Note it’s impossible to have $x$ and $go_{x,ch}$ both newly-added.

For the first type, since strings the newly-added vertices represent do not occur in $S$, so after adding $c$ at the front they won’t occur either. Then just set all $go_{x,ch}$ of the newly-added vertices to null.

For the second type, we enumerate all prefixes of $S$ that $go_{S[1:j],c}$ is null, then let $go_{S[1:j],c}$ be $cS[1:j]$. This can be done by starting from $S$ and each time jumping to the father of current node until $go_{\text{current node},ch}$ is not null.

2

Note there can be $O(|S|^2)$ vertices in the suffix tree, but number of vertices with degree greater than $2$ is at most $2|S|-1$. Then if a vertex has only one child, we compress it and its’ only-child and say the original father is ‘compressed’. Specially, because suffix vertices contain a lot of important information so we’ll never compress a suffix vertex, even if it has only one child. We call all remaining vertices after the process ‘key vertices’.

Define:

  • $Z(x)$: let $Z(x)$ be the set of strings that vertices compressed into $x$ represented in the original suffix tree. Note that all strings in $Z(x)$ can be represented as one prefix of the longest string in $Z(x)$.
  • $len_x$: the length of longest string in $Z(x)$.
  • $fail_x$: the first key vertex we meet in the original suffix tree by starting from $x$ and continuously jumping to father of the current node.
  • $go_{x,ch}$:
    • An important fact is that in the original suffix tree $go_{x,ch}$ must be compressed if $x$ is compressed. To prove this let $T$ be the string $x$ represents and $cT$ be some key vertex.
      • If $cT$ is a suffix vertex then $T$ should also be a suffix vertex which made $T$ impossible to be compressed.
      • Then $cT$ must have two distinct children, let them be $cTx$ and $cTy$. It turns out that $T$ should also have $Tx$ and $Ty$ as its children, which meets a contradiction.
    • But if $x$ is a key vertex, $go_{x,ch}$ in the original suffix tree may be compressed. In this case we let $go_{x,ch}$ be the key vertex that the original $go_{x,ch}$ has been compressed into. Thus we can ensure $\forall Y\in Z(x), cY \in Z(go_{x,c})$.

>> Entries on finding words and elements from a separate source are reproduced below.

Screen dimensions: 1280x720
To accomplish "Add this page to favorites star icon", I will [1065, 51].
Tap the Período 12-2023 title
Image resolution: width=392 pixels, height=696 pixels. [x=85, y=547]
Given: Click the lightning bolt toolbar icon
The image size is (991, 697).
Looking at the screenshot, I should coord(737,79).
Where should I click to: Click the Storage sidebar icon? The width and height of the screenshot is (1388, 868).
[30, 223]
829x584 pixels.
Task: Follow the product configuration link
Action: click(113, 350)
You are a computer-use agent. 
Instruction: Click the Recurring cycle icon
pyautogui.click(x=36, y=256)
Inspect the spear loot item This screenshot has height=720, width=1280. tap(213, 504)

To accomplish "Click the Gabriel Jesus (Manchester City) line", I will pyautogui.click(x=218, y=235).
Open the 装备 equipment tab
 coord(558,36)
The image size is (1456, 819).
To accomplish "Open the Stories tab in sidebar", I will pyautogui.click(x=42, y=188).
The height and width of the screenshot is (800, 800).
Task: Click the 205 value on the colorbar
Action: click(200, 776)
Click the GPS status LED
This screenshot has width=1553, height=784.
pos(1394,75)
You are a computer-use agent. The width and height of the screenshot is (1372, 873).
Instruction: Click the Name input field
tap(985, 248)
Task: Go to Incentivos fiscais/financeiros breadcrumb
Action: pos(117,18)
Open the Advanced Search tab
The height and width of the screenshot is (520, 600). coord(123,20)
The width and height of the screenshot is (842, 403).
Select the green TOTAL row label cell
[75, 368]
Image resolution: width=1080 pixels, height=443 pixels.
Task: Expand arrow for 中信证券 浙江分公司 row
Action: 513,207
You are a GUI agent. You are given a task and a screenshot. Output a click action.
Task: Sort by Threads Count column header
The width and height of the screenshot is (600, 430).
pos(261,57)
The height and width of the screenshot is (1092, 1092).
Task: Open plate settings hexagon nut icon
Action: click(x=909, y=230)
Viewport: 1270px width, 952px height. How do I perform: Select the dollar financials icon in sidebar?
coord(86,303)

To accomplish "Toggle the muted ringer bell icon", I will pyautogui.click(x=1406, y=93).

(This is a picture from Huadun Hong’s slide, representing $go_{x,c}$.)

Then consider how to build SAM with our previous algorithm. First we create a new vertex stands for $cS$.

Finding the greatest $i$ that $cS[1:i]$ occurs in $S$ is equivalent to finding the greatest $i$ that $go_{S[1:i],c}$ is not null. So we can just start from $S$ and continuously jump to $fail_{\text{current node}}$ until the current node satisfies $go_{\text{current node},c}$ is not null. Let this vertex be $Q$ and $E$ be $go_{Q,c}$.

We should set $fail_{cS}$ to a vertex that the longest string it represents is $cQ$. But note that $cQ$ may not be the longest one in $Z(E)$, if so we shall ‘decompress’ it from $E$ since we’re about to add a new child to it. Let the newly-decompressed vertex be $K$ (let $K$ be $E$ in case that $cQ$ is the longest one in $Z(E)$) and let $fail_{cS} = K$.

Now we’ll take a look at changes in $go_{x,ch}$:

  • like the original $O(|S|^2)$ suffix tree, we set $go_{x,c}$ of all vertices on the chain from $S$ to $Q$ to $cS$
  • and for $Q$ and $Q$’s ancestors satisfying $go_{x,c} = E$, we change $go_{x,c}$ to $K$.

Thus we’ve completed contruction of SAM.

It turns out that time complexity and memory complexity of this algorithm are both $O(|S|)$.